Lamvorongur Community School is a community initiative that started as an early childhood development center and has since graduated to a primary school. Located in Mboira parish, Kigumba sub-county, Kiryandongo district, the school has an enrollment of 342pupils (193girls and 149boys) with one 4stance latrine which is semi permanent and all its classrooms are also semi permanent. Pupils from this school fetch water from a shallow well that was constructed by The Water Trust situated 1.5km away from the school. Mr. Munguaciel David the head teacher of the school says that the community started this school with plans to hand it over to government which has taken long as coding of new schools was suspended by the Ministry of Education. Mr. Kirya Edward the Kiryandongo District Education Officer (DEO) explained that for the district or local government to allocate infrastructure (Latrines, boreholes, classrooms desks) in such schools, government must first take over the school after the Ministry of Education has coded it. He further revealed that his district had played its part and only awaits communication about the grant aiding from the ministry.

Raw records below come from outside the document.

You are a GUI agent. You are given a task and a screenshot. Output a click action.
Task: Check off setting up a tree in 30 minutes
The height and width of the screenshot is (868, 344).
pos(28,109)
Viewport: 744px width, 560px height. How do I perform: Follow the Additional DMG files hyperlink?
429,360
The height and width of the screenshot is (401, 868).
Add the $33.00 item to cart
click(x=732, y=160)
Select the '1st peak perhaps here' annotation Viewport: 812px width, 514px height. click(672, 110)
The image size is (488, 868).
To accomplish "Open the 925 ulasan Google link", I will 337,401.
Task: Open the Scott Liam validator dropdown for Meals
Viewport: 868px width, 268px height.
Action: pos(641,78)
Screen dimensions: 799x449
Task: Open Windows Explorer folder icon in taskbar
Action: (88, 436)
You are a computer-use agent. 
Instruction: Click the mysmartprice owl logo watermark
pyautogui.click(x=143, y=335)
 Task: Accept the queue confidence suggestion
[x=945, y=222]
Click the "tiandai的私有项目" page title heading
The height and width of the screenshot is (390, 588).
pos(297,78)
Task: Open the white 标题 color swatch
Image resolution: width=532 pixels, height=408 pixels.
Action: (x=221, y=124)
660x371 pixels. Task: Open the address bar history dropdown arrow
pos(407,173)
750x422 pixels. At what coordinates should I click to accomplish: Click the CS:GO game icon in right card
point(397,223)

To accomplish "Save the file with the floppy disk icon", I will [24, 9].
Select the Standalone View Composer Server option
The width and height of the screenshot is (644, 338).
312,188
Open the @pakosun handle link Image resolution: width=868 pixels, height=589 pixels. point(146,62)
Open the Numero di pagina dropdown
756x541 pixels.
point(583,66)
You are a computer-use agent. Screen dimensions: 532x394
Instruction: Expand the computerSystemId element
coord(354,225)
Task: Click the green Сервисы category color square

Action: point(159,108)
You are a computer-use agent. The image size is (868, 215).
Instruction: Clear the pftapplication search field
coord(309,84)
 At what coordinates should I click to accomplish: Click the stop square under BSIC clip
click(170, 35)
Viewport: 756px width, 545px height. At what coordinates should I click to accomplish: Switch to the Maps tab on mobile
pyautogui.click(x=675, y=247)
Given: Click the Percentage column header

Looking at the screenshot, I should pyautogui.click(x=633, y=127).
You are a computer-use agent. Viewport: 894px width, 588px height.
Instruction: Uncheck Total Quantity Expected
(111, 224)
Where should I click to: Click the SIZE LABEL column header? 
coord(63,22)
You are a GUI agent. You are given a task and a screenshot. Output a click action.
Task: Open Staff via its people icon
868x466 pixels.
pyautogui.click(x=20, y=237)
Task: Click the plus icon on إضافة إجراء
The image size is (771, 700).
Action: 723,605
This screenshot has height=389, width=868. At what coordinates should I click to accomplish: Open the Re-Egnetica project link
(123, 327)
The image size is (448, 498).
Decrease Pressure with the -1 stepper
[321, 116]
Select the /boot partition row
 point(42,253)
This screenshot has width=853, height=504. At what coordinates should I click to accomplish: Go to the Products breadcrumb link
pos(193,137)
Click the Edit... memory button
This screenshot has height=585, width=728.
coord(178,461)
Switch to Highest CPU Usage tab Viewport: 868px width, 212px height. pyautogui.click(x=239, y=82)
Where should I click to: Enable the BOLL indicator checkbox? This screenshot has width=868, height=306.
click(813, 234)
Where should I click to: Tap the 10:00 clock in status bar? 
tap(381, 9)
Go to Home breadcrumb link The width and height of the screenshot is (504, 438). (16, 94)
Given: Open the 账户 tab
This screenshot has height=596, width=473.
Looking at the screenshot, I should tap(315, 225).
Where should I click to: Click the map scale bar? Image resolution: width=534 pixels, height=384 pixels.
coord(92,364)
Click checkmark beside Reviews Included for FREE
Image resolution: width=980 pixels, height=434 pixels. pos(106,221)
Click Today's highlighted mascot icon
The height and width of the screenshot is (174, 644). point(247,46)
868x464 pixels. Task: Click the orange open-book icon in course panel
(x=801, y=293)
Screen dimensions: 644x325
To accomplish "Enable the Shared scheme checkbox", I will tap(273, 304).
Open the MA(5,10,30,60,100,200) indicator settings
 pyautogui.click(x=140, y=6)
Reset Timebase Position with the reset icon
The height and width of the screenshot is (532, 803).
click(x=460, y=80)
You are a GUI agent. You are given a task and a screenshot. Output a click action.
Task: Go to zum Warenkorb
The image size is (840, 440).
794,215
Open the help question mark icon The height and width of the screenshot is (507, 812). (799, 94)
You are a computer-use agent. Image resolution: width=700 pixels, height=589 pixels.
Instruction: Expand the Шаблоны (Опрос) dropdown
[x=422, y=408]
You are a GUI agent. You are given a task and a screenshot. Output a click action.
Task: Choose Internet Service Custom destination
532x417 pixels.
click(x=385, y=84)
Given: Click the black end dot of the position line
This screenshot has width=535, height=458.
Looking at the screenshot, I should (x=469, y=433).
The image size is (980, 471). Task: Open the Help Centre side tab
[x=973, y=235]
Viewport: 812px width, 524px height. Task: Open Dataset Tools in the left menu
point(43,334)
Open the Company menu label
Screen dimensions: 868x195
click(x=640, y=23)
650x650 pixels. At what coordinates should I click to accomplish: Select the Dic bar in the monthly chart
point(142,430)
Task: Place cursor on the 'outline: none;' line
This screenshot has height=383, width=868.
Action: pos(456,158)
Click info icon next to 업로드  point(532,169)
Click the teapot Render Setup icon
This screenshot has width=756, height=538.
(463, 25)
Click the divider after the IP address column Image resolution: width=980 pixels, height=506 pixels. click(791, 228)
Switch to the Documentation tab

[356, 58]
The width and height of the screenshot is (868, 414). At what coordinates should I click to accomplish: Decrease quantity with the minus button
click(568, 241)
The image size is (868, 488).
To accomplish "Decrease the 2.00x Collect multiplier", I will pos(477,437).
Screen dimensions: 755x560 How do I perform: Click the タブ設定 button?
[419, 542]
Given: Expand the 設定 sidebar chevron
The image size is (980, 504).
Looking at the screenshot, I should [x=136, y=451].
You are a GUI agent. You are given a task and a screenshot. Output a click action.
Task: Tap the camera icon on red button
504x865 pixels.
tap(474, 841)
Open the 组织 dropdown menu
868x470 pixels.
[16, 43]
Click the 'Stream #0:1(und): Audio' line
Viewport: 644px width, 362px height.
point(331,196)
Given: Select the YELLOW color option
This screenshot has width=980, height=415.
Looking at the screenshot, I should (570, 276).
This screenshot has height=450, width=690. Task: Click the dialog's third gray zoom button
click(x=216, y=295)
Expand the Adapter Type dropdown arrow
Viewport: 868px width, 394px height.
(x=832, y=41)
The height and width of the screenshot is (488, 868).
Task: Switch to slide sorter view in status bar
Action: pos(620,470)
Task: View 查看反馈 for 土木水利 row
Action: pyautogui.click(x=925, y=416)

The Water Trust was invited to this school to assist the community and parents of the school in constructing a water source. Due to its location at a high altitude, the only technology to deliver water to this school was through drilling a borehole. According to the WHO, diseases due to poor water supply, sanitation, and personal and domestic hygiene cause 4.0% of all deaths and 5.7% of all disability or ill health in the world. Moreover, waterborne illnesses predominantly affect the poor and the young. When basic water, sanitation, and hygiene interventions are applied, waterborne illnesses can be effectively reduced (

As we drill the borehole for the school, our social team will assist the school to foam a school health club which will do peer to peer advocacy of sanitation and hygiene related issues on a daily basis. The school has also pledged to make every Friday as a school clean day when sanitation and hygiene matters will debated in all classes.


December 12, 2014

Today we sited a suitable location for drilling the borehole. Both TWT technical staff and Ikon project (the drilling company) agreed at one point where drilling will be done in a few weeks to come.

February 9, 2015

Today the drilling company returned and drilled up-to 59.4m deep into the ground. Water was struck twice and screens were placed at both points. The site has now been covered as we plan to return for pump testing.

March 8, 2015

As a procedural measure, today we tested the quality of water ahead of pump installation which is scheduled for tomorrow.

March 9, 2015

Today we delivered our promise to Lamvorongur Primary school!  The pump was successfully installed and water is no longer an issue to the school. The current issue now is sustainability of the project of which the school management has promised to ensure that a live fence is planted around the well.

April 17, 2015

Today we returned to this community school to monitor the project and found when the school management committee had fulfilled their pledge of fencing the water source. Alive fence was planted around the borehole and is being maintained. With this commitment from the users, we are optimistic that the water source is in good hands.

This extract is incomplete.